A finales de 1898, cuando la guerra entre España y Estados Unidos había terminado y Cuba quedaba en manos norteamericanas, los periódicos empezaron a soltar rumores curiosos, casi de zarzuela: que algunos soldados españoles derrotados no querían regresar a la Península y que México les ofrecía pasaje, tierras y hasta facilidades para instalarse como colonos.
El gobierno mexicano se apresuró a desmentirlo, pero la historia tenía su fondo de verdad. En La Habana, varios oficiales se acercaron al cónsul de México, Andrés Clemente Vázquez, para confesarle que preferían quedarse en América antes que volver a España con la derrota a cuestas. Algunos soñaban con enrolarse en el ejército mexicano; otros, con trabajar en haciendas como colonos. El asunto llegó hasta Madrid, en plena “Conferencia de París”, mientras en Cuba un general mexicano, Luis Legorreta, intentaba organizar su propio proyecto de colonización privada. Con el apoyo del cónsul, visitó fortalezas donde estaban concentrados los exsoldados españoles y habló con las autoridades para obtener permiso.

------------------------------------

TAREAS Y EJERCICIOS:
- A) En el texto sobre los soldados españoles tras la guerra de 1898, ¿quién era el cónsul de México en La Habana?
- B) Prosiga el texto sobre los soldados españoles tras la guerra de 1898 a partir de su última oración.

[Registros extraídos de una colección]
------------------------------------

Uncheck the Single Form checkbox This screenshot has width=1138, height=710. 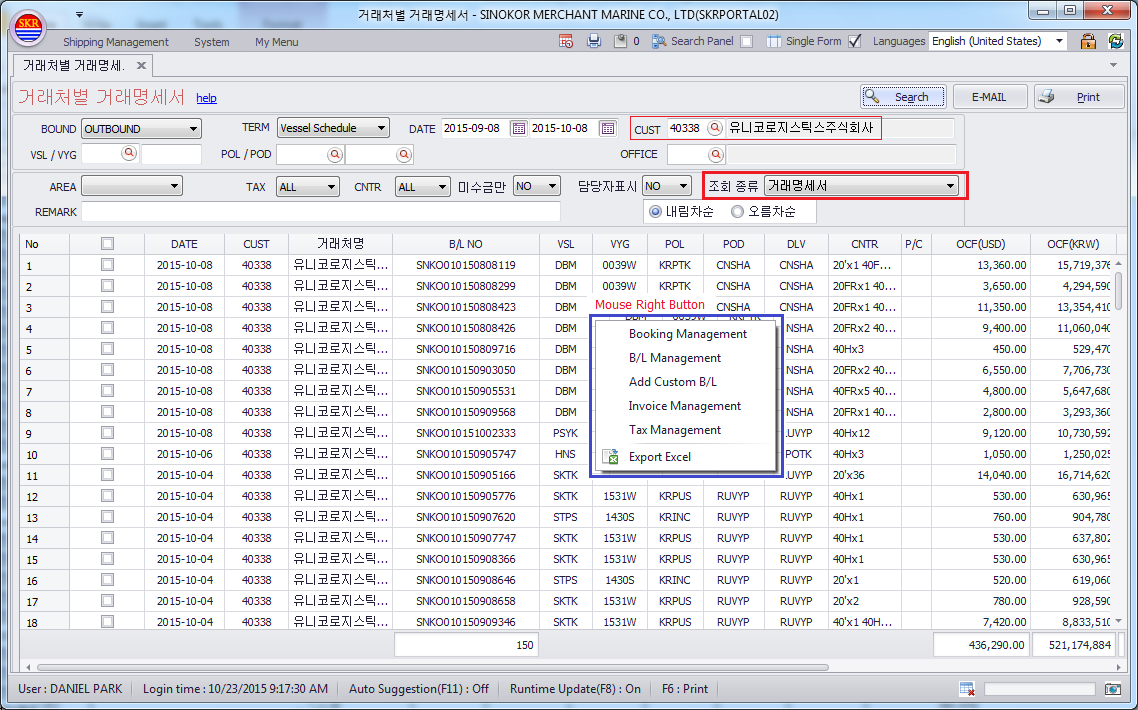[x=854, y=42]
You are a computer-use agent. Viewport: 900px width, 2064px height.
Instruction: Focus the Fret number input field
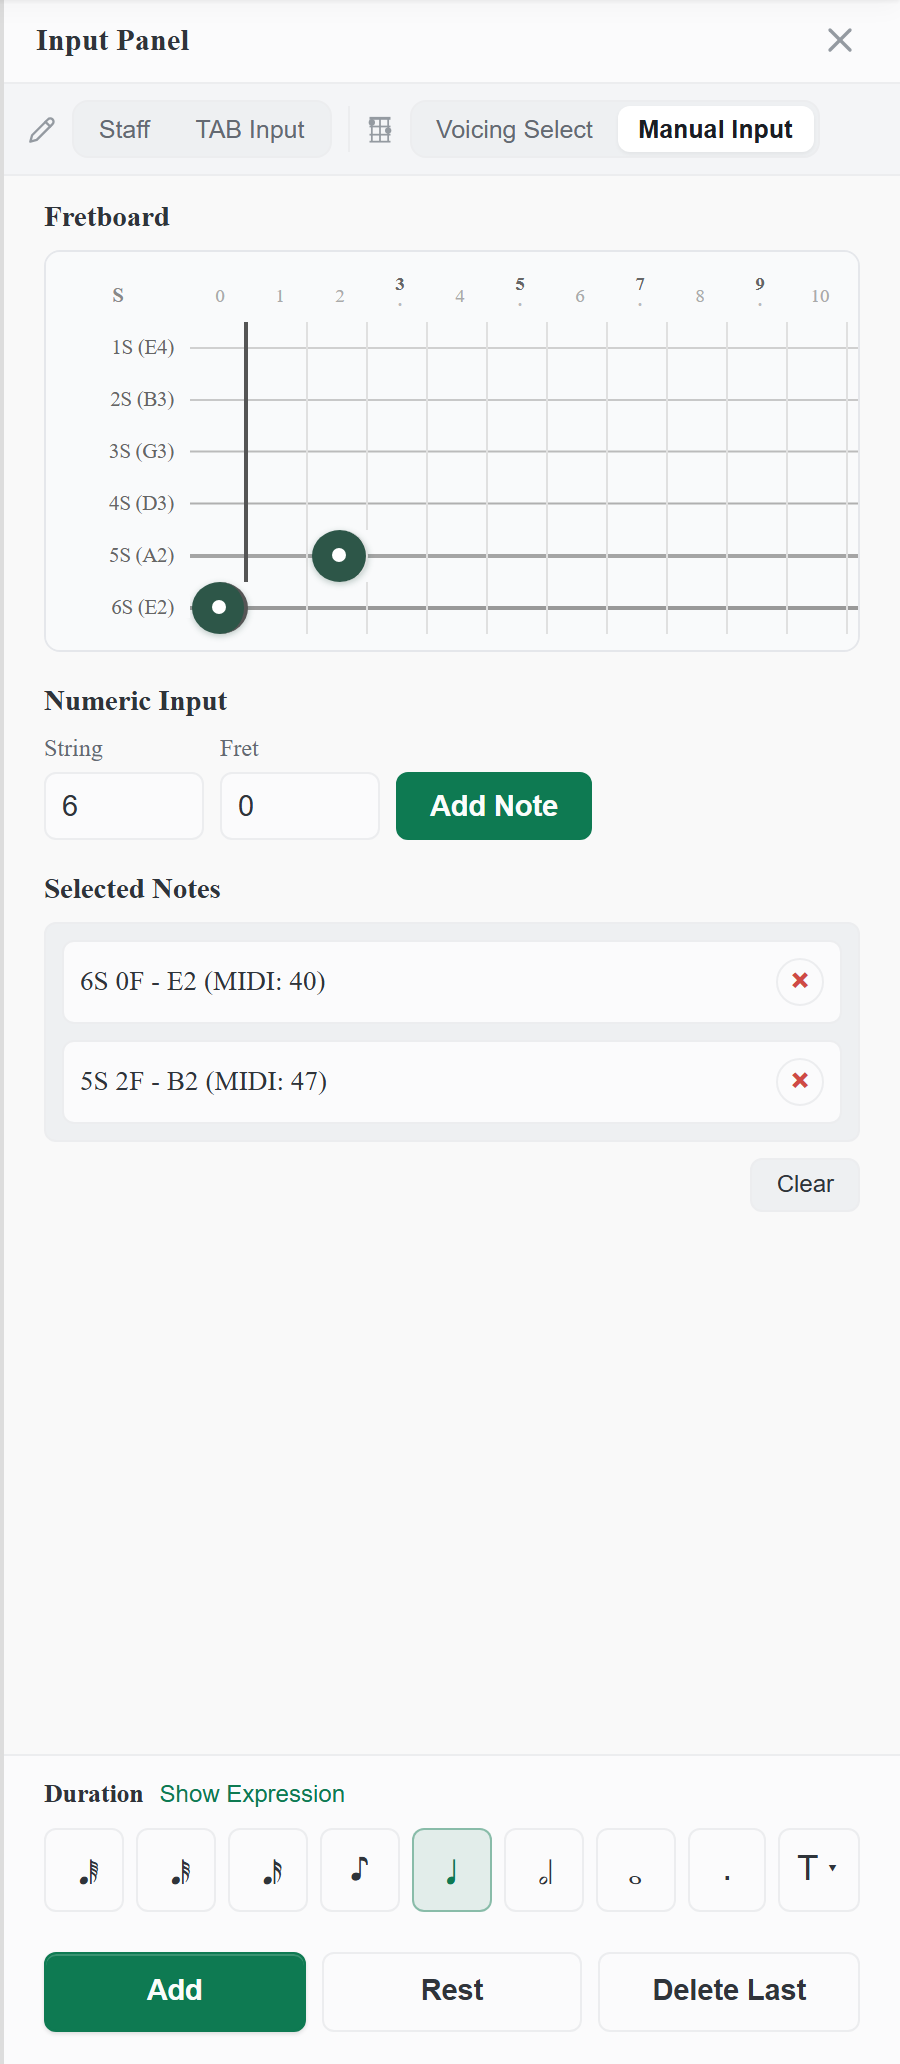coord(300,806)
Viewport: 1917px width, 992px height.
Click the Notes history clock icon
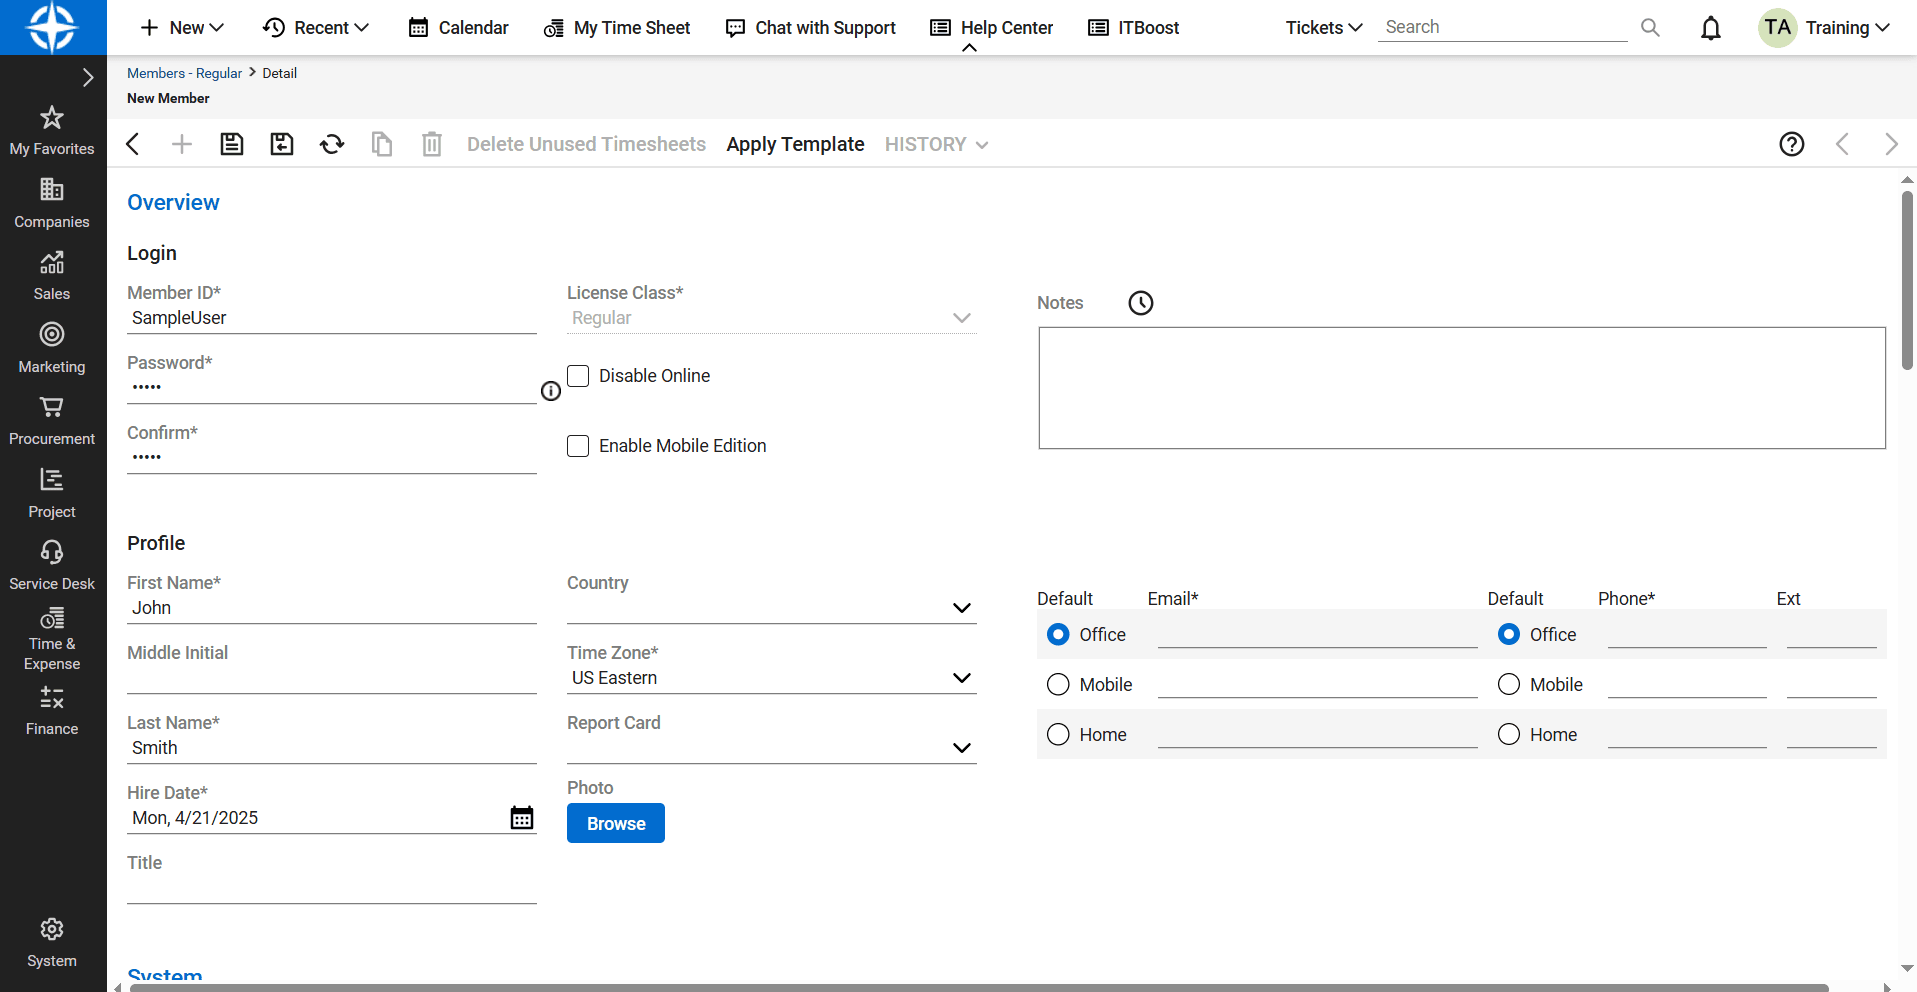(x=1141, y=303)
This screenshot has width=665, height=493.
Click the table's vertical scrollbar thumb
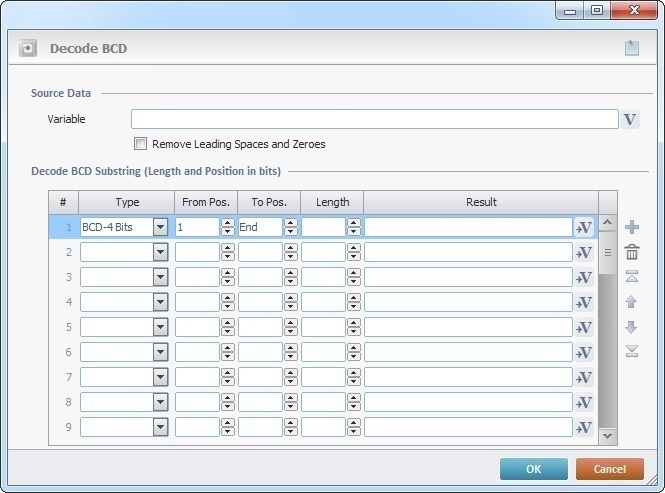607,252
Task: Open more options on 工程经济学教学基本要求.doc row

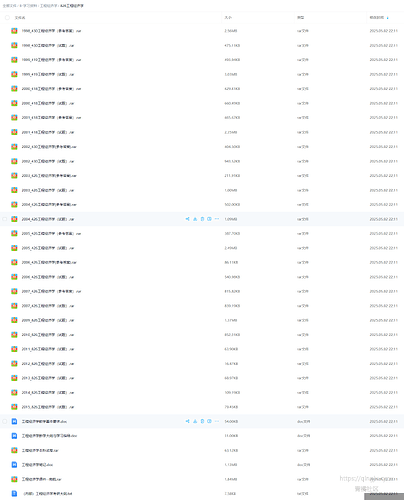Action: tap(217, 421)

------------------------------------

PROBLEMAS RESUELTOS:
- A) Andrés Clemente Vázquez.

- B)
Al final, el gobierno mexicano aclaró que no podía hacerse cargo de trasladar ni instalar a los militares, aunque recomendó a compañías privadas que evaluaran contratarlos. Así, entre rumores, telegramas y proyectos truncos, algunos excombatientes españoles encontraron en México una nueva vida, lejos de la derrota y del regreso incierto a la Península.
En tierras mexicanas la historia se volvió canción. Imagine usted a esos soldados, con bigote cansado y alpargatas gastadas, cambiando el redoble del tambor por el rasgueo de la guitarra. “Más se perdió en Cuba”, decían, mientras algún mariachi improvisaba versos en la plaza:
Ay, España me queda lejos
Cuba me dejó sin voz
México abre sus brazos
y yo canto con el sol
La derrota se transformaba en jarana, el desencanto en tequila compartido, y la nostalgia en corrido. México los recibía con fiesta, como si la historia pudiera reescribirse al compás de trompetas y guitarrones.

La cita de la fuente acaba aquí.